Data records:
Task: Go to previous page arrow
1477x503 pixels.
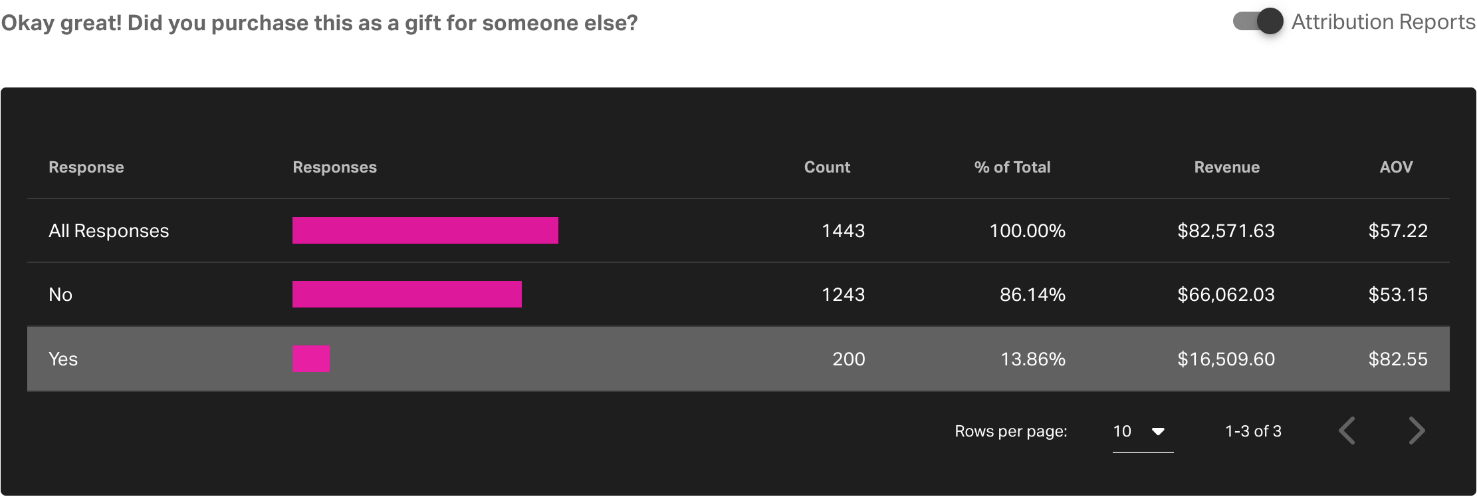Action: (1347, 431)
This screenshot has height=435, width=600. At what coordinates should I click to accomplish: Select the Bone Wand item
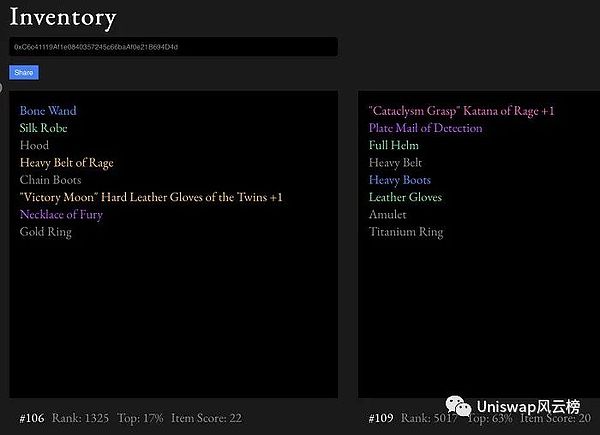tap(48, 111)
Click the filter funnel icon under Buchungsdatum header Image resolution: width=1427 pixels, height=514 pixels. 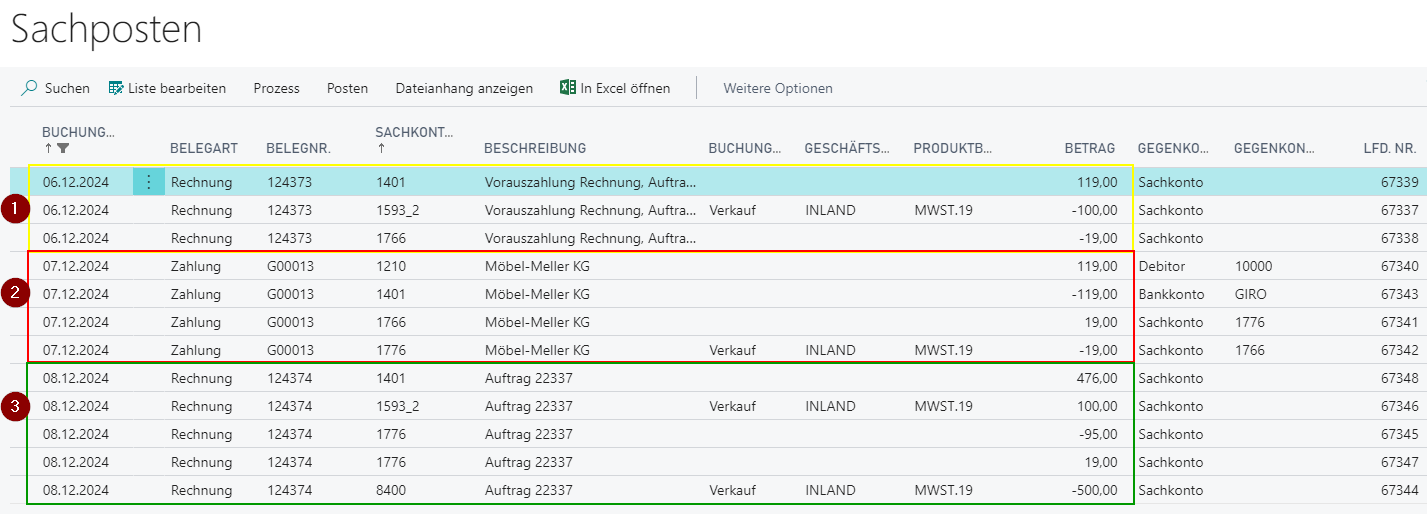63,149
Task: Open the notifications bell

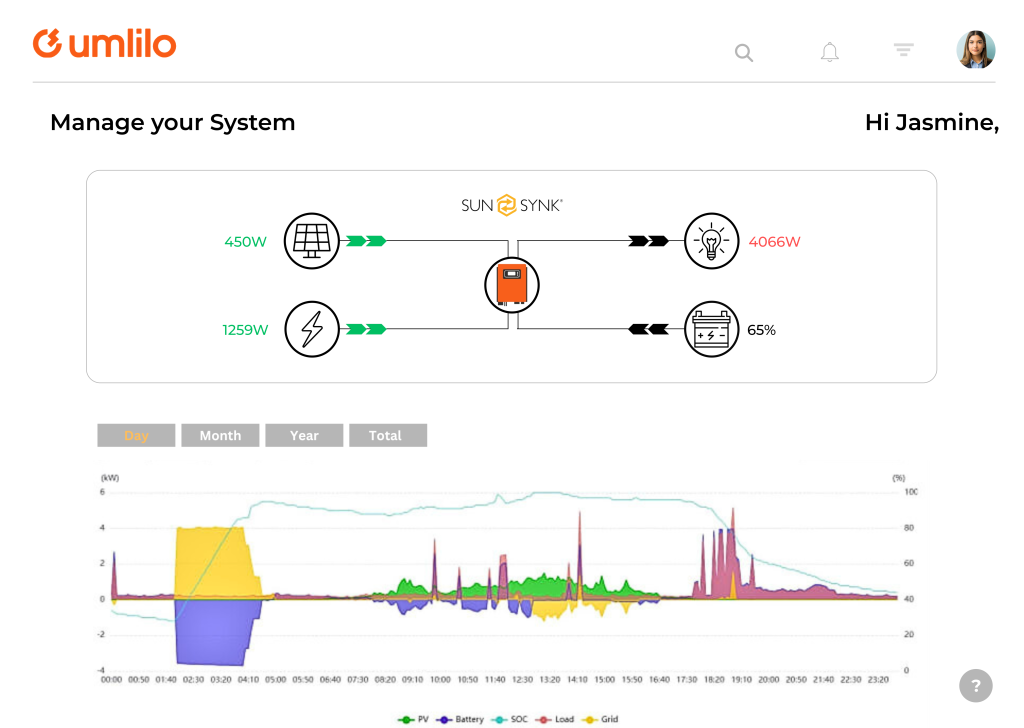Action: pos(829,53)
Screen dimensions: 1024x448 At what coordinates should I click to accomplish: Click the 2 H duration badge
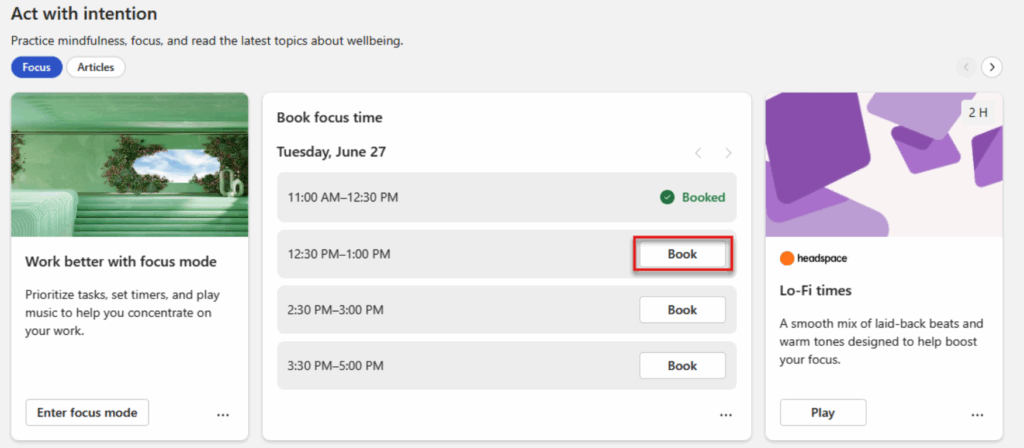point(978,112)
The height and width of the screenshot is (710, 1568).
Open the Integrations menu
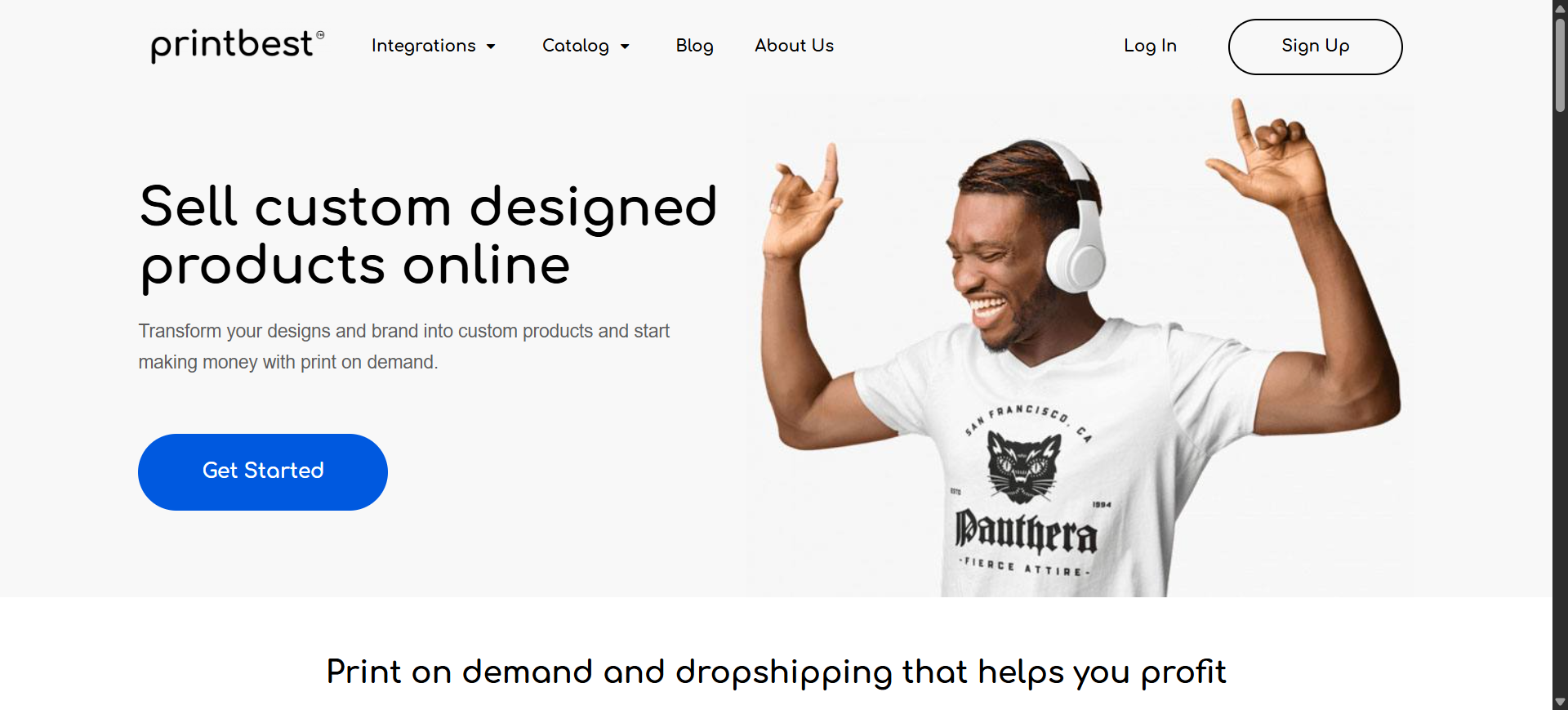424,46
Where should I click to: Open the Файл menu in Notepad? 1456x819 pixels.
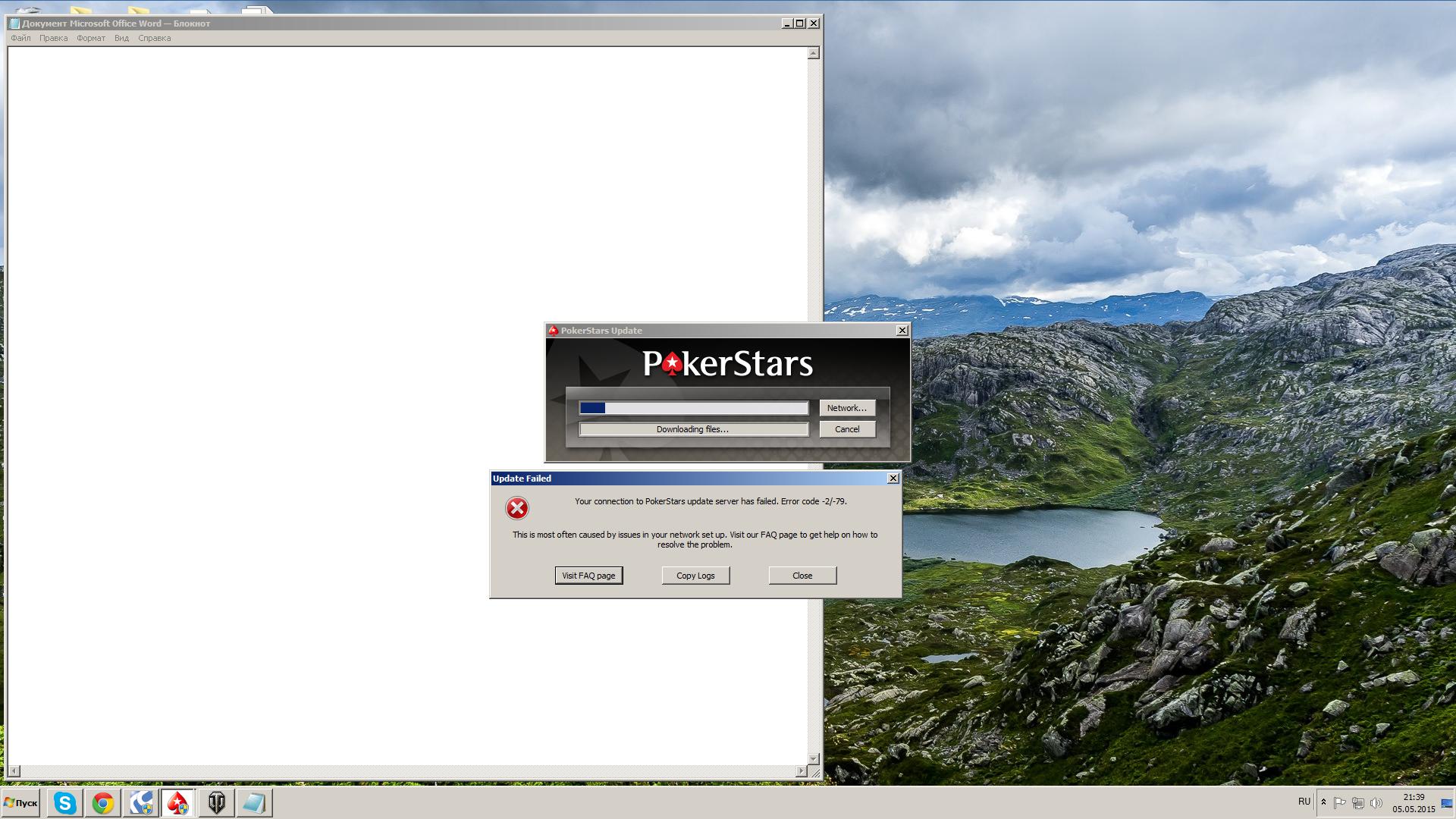(x=21, y=38)
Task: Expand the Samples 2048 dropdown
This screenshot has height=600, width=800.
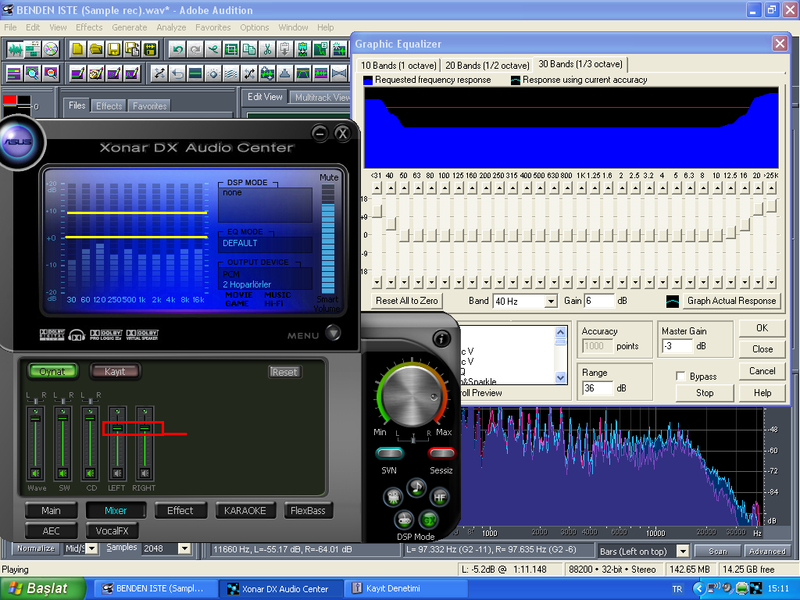Action: (x=183, y=549)
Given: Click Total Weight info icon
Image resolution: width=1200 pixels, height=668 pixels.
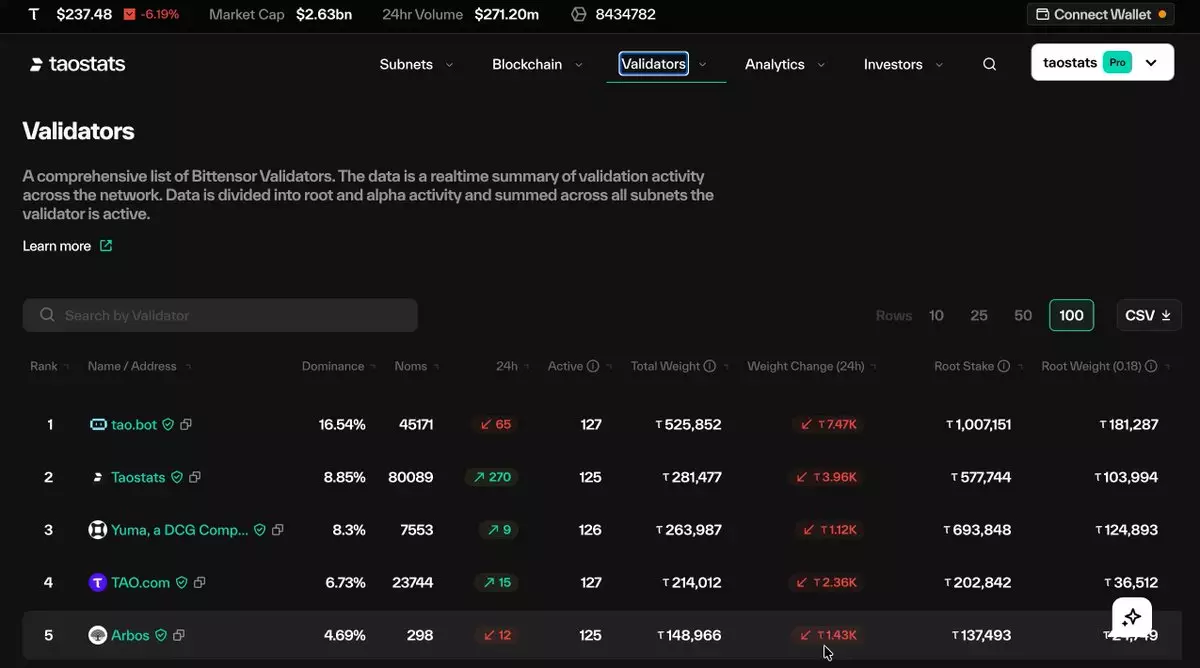Looking at the screenshot, I should coord(710,366).
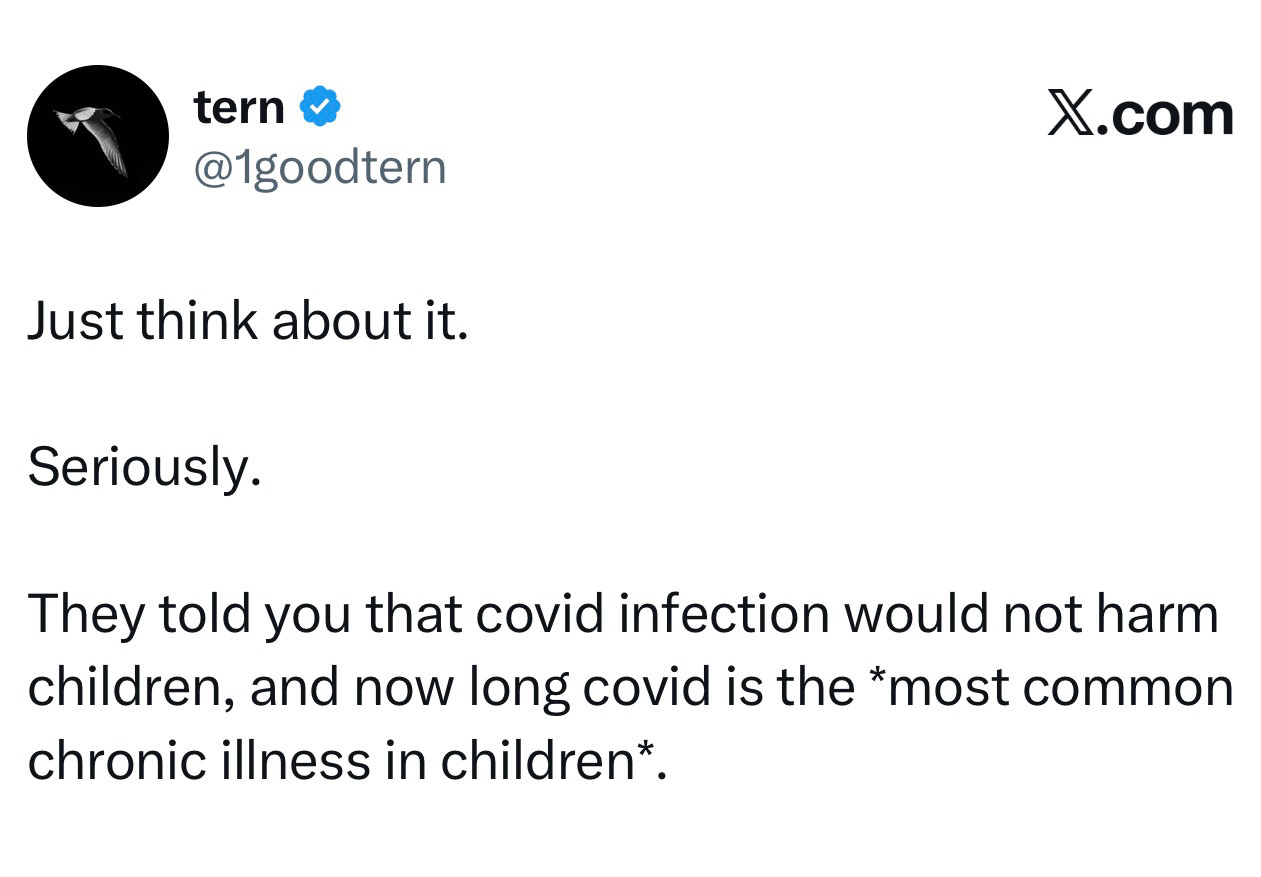Click the word "Seriously."

tap(145, 466)
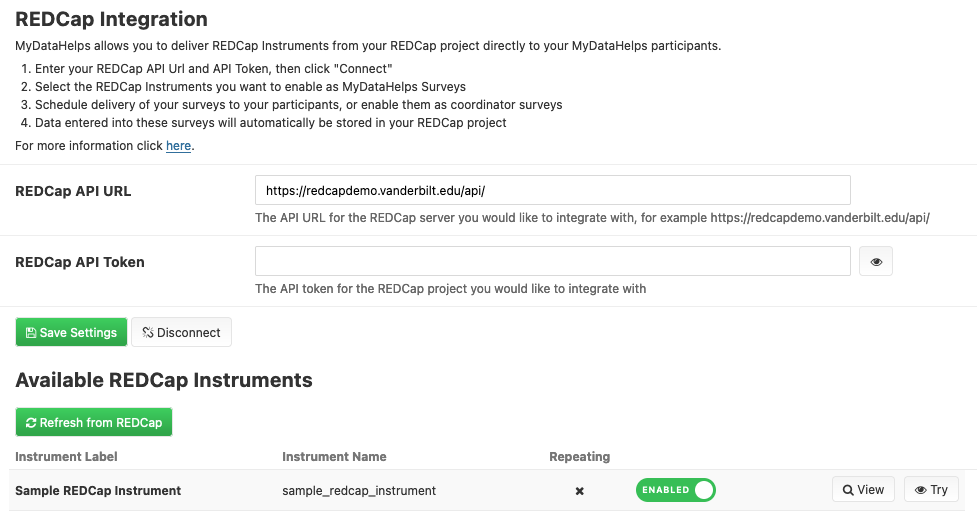Click the REDCap Integration page heading
This screenshot has width=977, height=519.
tap(111, 19)
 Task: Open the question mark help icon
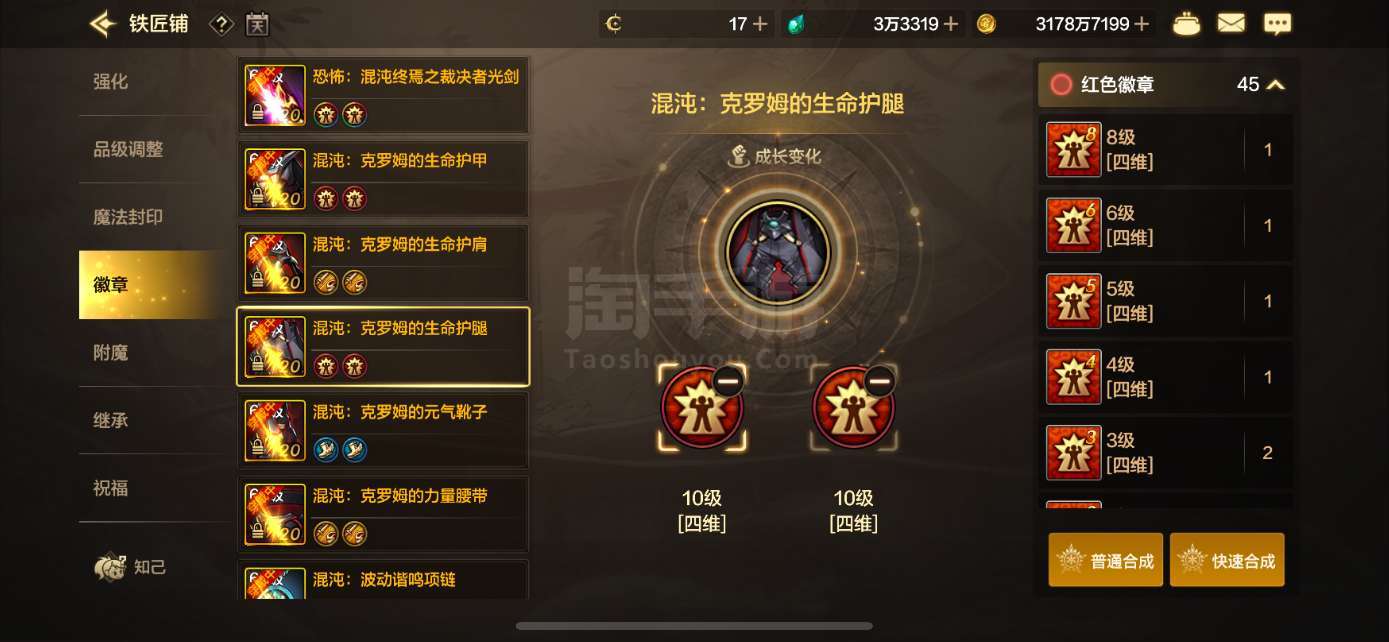click(222, 24)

What you will do: Your copy should hold exactly the lines from the line bearing "Open the Integrations menu" through the end of the data, both included, and no pictures or anything further.

Your solution:
Open the Integrations menu
424,46
Where should I click to: Open the Файл menu in Notepad? 1456x819 pixels.
(x=21, y=38)
Task: Expand the Samples 2048 dropdown
This screenshot has height=600, width=800.
Action: (x=183, y=549)
Given: Click Total Weight info icon
Image resolution: width=1200 pixels, height=668 pixels.
Looking at the screenshot, I should coord(710,366).
Click the word "Seriously."

tap(145, 466)
Click the REDCap Integration page heading
This screenshot has width=977, height=519.
tap(111, 19)
 Task: Open the question mark help icon
click(222, 24)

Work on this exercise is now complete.